That’s Schopenhauer’s official moral position. It is questionable, though, whether he achieved anything like this degree of concern for other people himself. On one occasion, an old woman chatting outside his door made him so angry that he pushed her down the stairs. She was injured, and a court ordered Schopenhauer to pay compensation to her for the rest of her life. When she died some years later, Schopenhauer showed no compassion: instead he scribbled the joke-rhyme ‘obit anus, abit onus’ (Latin for ‘the old woman dies, the burden goes’) on her death certificate.
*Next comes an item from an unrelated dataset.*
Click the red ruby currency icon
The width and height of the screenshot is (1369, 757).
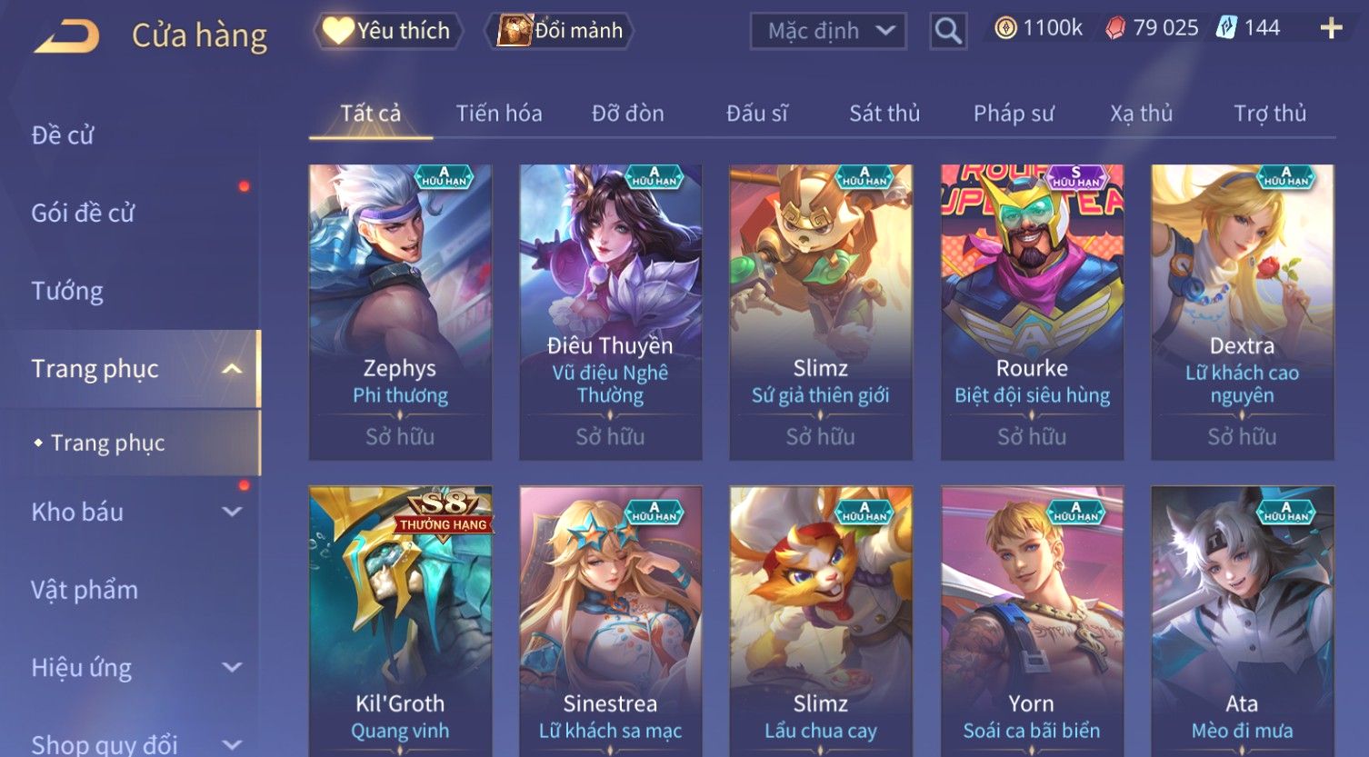(x=1115, y=29)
There is another, more extreme method for coming to terms with the cycle of desire. To avoid getting caught up in all this, simply turn away from the world altogether and become an ascetic: live a life of sexual chastity and poverty. This, he felt, would be the ideal way to cope with existence. It is the solution many Eastern religions opt for. Schopenhauer, however, never became an ascetic, despite withdrawing from social life as he grew older. For most of his life he enjoyed company, had affairs, ate well. It is tempting to say that he was a hypocrite. Indeed, the vein of pessimism that runs through his writing is so deep in places that some readers thought that if he had been sincere he would have killed himself.

The great Victorian philosopher John Stuart Mill, in contrast, was an optimist. He argued that rigorous thought and discussion could spur social change and bring about a better world, a world in which more people could lead happy and fulfilled lives.